「でね。拍手がすごかったの。私、お姫様にでもなった気分だった」
「アイラはお姫様じゃないか」
「あ、そっか。でもね。本当に、とっても気持ちよくって。私、やっぱり歌うのが大好き」

 後宮の居間で、フィオナが背もたれに体を預けている。向かいのソファには、アイラとオリバーがふたり並んで座っている。一生懸命まくしたてているのは、アイラだ。

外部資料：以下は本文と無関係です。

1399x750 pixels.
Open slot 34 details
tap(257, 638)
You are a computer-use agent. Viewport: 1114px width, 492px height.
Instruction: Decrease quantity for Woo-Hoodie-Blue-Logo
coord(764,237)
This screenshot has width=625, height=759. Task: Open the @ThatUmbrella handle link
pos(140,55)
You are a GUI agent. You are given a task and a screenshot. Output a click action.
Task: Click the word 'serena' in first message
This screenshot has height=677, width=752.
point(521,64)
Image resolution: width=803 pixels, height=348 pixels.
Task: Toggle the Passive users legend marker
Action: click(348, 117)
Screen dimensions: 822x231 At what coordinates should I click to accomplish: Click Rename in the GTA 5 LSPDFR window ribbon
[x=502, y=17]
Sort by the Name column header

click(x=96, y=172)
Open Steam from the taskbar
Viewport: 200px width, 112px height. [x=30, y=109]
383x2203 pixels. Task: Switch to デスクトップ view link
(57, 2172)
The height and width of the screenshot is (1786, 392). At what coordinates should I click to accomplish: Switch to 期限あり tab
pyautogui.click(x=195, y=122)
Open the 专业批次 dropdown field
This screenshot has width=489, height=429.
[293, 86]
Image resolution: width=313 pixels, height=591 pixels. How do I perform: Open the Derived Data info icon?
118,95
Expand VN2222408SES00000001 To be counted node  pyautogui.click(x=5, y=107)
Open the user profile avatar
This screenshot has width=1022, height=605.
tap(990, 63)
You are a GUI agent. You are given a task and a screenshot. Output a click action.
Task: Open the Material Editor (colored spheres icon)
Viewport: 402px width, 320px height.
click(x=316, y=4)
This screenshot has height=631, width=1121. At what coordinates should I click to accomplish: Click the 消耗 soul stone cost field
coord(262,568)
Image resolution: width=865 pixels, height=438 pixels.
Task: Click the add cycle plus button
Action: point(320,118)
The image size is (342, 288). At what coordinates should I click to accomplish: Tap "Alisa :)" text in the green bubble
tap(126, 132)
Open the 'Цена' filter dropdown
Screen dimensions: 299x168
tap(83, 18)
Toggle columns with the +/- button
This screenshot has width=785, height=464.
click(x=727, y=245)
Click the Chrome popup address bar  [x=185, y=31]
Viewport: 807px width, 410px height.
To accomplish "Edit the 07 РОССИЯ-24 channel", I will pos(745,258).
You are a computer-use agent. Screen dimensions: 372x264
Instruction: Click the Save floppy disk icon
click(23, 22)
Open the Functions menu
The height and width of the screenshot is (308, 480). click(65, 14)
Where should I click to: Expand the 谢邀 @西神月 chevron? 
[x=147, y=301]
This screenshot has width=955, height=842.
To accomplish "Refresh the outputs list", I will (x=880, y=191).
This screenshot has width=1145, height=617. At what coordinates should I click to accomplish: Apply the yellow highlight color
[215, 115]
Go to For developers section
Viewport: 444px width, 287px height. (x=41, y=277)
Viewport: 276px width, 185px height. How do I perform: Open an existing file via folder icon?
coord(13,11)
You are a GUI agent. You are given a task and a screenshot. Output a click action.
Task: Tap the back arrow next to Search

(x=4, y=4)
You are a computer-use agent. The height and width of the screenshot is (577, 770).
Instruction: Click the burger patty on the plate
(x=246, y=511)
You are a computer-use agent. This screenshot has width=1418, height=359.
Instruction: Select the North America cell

 今日は、学校で合唱祭があったのだ。来賓としてオスニエルが出席してくれたことも、アイラの興奮の理由だ。

「母様も見たかったわ」
「私、今歌ってあげる!」

 アイラがコホンと咳ばらいをし、服を手で軽く整えてから歌い出す。
 フィオナはそれを幸せな気持ちで眺めた。もう臨月となるお腹の子供も、興奮したのかお腹を蹴っている。

「動いているわ」
「……触ってもいい?」

 オリバーがおずおずと言ってくるので、フィオナは彼の手を取り、一緒にお腹にあてる。

「るる……あっ、いいな、オリバー!」
「お姉ちゃんの歌を聞きたがっているんだから、やめないでアイラ」
「ううっ、……るるるー」

 アイラが歌っている間、お腹の子は拍子をとるようにフィオナのお腹を蹴り上げていた。
 ドルフとリーフェも、子犬姿で床に寝転がりながら、尻尾を揺らしている。
 アイラが歌い終わると、フィオナもオリバーも拍手をする。それだけではない。ドアの外からも拍手が聞こえた。

「誰?」
「素敵な歌声ですね。失礼してもよろしいですか?」

 居間に入って来たのは、ポリーに案内されてきたジャネットだ。

「まあ。ジャネット様」
「遅くなりました。フィオナ様。この度は公務のお手伝いということで呼んでいただきまして」

 王妃としての公務は、オスニエルがある程度は済ませてくれるが、孤児院事業はそうはいかない。
 それで、ジャネットに協力を仰いだのだ。

「申し訳ないわね。ジャネット様も自領でのお仕事があるのに」
「大丈夫ですわ。今は兄嫁がおりますので、私などいなくてもいいくらいですの。呼んでいただけて、ありがたいくらいです」

 ロイヤルベリー公爵が遅い結婚をしたのは、七年前。ちょうどオスニエルが戴冠式を行ってすぐ後だ。
 最初はジャネットが教える形で、孤児院事業や領内の事業の取りまとめなどを行っていたそうだが、兄嫁はなかなかのやり手で、最近はジャネットの出る幕はないらしい。
 ジャネットには城に部屋を用意し、しばらく一年ほど滞在してもらう予定になっている。